『大相撲史入門』感想 入門としては難解

いや、これ、入門編ちゃうでしょ。

神事相撲から現代までの栄枯盛衰、土俵や番付の起源や変遷、雷電・梅ヶ谷・陣幕ほか名力士たちの事績等、日本の「国技」の全てを明らかにする。江戸時代の番付になぜ「横綱」の記載がないのか。土俵はいつから円形になったのか。横綱土俵入りになぜ雲龍型と不知火型があるのか。行司家元の吉田家等が「創作」した故実や巷間流布した言説も鵜呑みにせず、史実や史跡を丁寧に再検証。著者50年に亘る相撲史研究の粋を集めた入門書。

入門にしても結構マニアックですよ。
「これくらい常識」と言われれば返す言葉はないけれど。

位置: 240
日本の相撲が外国のスポーツと根源において大きく相違する点は、庶民(農民、漁民) の神事として発展して、今日なおその名残りをとどめていることにある。

草の根出身てことか。
いや、でも、どうかね。外国のスポーツだってそもそもは草の根だと思うけどね。だって上から「こういうルールでスポーツをやれ」とは言わないでしょう。

__データセット項目__.
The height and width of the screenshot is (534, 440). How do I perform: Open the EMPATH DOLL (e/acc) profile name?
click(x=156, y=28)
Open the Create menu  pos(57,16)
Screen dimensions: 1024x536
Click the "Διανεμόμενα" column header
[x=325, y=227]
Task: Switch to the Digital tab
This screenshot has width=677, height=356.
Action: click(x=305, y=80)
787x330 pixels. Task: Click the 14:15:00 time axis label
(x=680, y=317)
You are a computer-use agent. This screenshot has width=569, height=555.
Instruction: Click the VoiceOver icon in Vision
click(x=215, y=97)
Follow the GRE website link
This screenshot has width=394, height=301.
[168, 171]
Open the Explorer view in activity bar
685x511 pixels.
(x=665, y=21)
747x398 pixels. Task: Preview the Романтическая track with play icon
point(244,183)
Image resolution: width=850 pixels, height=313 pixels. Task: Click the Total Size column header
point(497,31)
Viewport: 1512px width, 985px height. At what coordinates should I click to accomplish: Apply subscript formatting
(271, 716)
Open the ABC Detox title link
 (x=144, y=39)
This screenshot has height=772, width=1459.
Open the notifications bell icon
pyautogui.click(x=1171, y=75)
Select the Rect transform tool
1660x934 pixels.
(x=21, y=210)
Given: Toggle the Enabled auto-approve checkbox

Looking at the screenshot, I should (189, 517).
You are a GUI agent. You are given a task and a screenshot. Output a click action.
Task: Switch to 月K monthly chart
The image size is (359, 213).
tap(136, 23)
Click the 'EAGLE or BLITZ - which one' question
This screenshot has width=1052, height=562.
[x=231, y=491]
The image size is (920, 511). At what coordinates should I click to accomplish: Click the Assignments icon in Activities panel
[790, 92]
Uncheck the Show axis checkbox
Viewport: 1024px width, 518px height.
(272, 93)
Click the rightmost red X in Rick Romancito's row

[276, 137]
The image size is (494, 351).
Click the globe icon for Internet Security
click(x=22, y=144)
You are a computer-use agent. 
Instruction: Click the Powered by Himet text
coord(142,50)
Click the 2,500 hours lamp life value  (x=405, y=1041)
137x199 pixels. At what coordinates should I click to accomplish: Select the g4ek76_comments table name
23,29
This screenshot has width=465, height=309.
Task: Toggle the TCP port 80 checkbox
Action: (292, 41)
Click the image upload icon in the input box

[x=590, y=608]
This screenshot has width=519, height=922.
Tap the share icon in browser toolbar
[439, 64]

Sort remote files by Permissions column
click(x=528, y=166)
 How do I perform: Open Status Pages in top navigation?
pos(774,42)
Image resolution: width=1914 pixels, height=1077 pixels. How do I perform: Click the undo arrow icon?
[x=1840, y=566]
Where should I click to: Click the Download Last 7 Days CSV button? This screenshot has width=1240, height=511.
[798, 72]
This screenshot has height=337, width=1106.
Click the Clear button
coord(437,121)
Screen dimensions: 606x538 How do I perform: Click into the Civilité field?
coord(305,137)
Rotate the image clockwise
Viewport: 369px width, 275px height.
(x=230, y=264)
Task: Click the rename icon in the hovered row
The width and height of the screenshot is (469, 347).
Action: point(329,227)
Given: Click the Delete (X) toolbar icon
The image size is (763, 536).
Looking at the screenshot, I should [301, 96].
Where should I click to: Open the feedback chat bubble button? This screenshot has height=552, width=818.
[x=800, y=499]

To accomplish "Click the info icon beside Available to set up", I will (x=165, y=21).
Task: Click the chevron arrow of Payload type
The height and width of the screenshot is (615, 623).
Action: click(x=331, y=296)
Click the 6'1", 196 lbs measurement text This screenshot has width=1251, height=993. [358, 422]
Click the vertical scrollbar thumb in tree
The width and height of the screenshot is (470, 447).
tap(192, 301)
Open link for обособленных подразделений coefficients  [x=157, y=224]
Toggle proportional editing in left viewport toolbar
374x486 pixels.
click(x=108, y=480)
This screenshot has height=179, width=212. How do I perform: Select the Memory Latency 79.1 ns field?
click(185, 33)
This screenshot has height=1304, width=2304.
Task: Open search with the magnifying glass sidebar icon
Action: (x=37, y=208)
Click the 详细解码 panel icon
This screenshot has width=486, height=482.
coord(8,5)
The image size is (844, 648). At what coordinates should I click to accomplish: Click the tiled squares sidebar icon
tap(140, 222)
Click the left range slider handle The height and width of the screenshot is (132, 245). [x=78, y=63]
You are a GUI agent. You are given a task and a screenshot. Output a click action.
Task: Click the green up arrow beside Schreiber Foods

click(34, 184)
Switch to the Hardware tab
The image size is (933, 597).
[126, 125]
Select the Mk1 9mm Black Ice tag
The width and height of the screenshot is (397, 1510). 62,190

__目標 A__.
『大相撲史入門』の感想文から、「いや、これ、入門編ちゃうでしょ。」から「りをとどめていることにある。」までを一字一句そのまま書き写してください。
__目標 B__.
『大相撲史入門』の感想文によると、著者は何年にわたって相撲史を研究してきましたか。
__目標 C__.
『大相撲史入門』の感想文を、最後の文のあとから書き継いでください。

__実行結果 A__.
いや、これ、入門編ちゃうでしょ。

神事相撲から現代までの栄枯盛衰、土俵や番付の起源や変遷、雷電・梅ヶ谷・陣幕ほか名力士たちの事績等、日本の「国技」の全てを明らかにする。江戸時代の番付になぜ「横綱」の記載がないのか。土俵はいつから円形になったのか。横綱土俵入りになぜ雲龍型と不知火型があるのか。行司家元の吉田家等が「創作」した故実や巷間流布した言説も鵜呑みにせず、史実や史跡を丁寧に再検証。著者50年に亘る相撲史研究の粋を集めた入門書。

入門にしても結構マニアックですよ。
「これくらい常識」と言われれば返す言葉はないけれど。

位置: 240
日本の相撲が外国のスポーツと根源において大きく相違する点は、庶民(農民、漁民) の神事として発展して、今日なおその名残りをとどめていることにある。

__実行結果 B__.
50年です。

__実行結果 C__.
位置: 418
藤原氏一門の栄華のさまを歴史物語にした『大鏡』につぎのような話が出ている。
宇多天皇が御年十九歳で、まだ皇太子にお立ちにならない殿上人であったころ( 仁和 元年・八八五)、当時一代の貴公子であり美男子の代名詞にもなった 在原業平 の中将と、御殿の座敷の中で相撲を取った。
えいや、えいやともみ合ううちに、業平の投げがみごとに決まって、殿上人は脇にあった 御倚子(儀式のとき天皇がお掛けになる椅子で、紫宸殿と清涼殿にあった) の上にしたたか体をぶつけられ、そのため椅子の高欄が折れてしまった。

なかなか手荒な天皇ですこと。そして業平。

位置: 1,330
江戸時代の横綱は強豪大関に与えられた称号ではなく、将軍家などの上覧相撲の機会に、特に選ばれた強豪力士に「横綱土俵入り」の免許を与えたもので、重点は土俵入りの儀式にあったわけである。従って当時は、「横綱谷風」という呼称はなく、番付も大関であった。ほぼ同時代の超強豪力士の雷電為右衛門、文化時代の強豪大関柏戸利助、玉垣額之助などが、吉田司家から横綱免許を受けなかった理由も、こうした正式な上覧相撲のチャンス(機会) に恵まれなかっただけのことである。

なるほど。だから雷電は横綱じゃなかった、って『阿武松』でも演りましたね。

位置: 1,378
歴代横綱の伝記を書こうとすれば、いやおうなく、幕府の 好事家 により勧進相撲の始祖と祭りあげられている明石志賀之助に触れなくてはならない。初代から三代までは横綱の確証がないから、谷風梶之助から正しく数えるべきであるという説は、歴代横綱が設定された明治中期のころ唱えられてすでに久しい。

マニアックだなぁ。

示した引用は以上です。